She's committed to it. I mean, she's come a long way. When she sticks her nose in there, she takes charges. She's playing angles a lot better. I mean, she's a willing participant in giving it up on the defensive side of the ball.
I mean, nothing really surprises me. What we recruited her for and to be, she's been that. She's got a great voice, a great command of our basketball team. I mean, she and Raven play off each other extremely well.
I think they work well together. They can work well independent of each other. Both of them will be lead guards for us. I mean, I don't think I've ever had two, like, lead guards of this caliber on our basketball team in all of my years of coaching.
Q. You have some impressive freshmen coming in. Can you speak to who have stood out to you? There's also some homegrown talent.
DAWN STALEY: I mean, they all look like freshmen. Some of 'em look great at times, then other times they look like a penny with a hole in it. But that's their process.

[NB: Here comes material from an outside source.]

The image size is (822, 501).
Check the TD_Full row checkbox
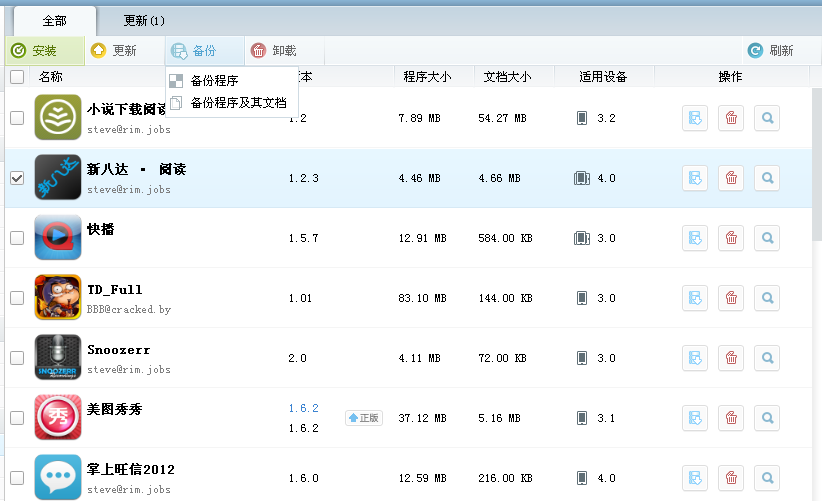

I will start with MiLaysia Fulwiley. I think she's a generational talent, I do. Generational to me is being able to do things that no other people can do. Like, she does things that I haven't seen a woman's basketball player do. The moves she makes, the shiftiness, ability to shoot the long ball, get to the basket at will.
But I also have -- she's very coachable. She wants to be great. We have to teach her greatness is a process, working on it daily. She really understands that. She's taken a liking to that.
Tessa Johnson, she can flat-out shoot the basketball. She can flat-out shoot. The rest of her is trying to rid herself of her high school ways 'cause the pace is quicker. Her passes are slower. They're high school mode. We always say high school dropout, high school dropout. We want you to drop those high school habits. But that's a process for her.
I do think Tessa needs to be a little bit more selfish in scoring the basketball because she can do that. Some of her best defense is going to be her ability to put the ball in the hole.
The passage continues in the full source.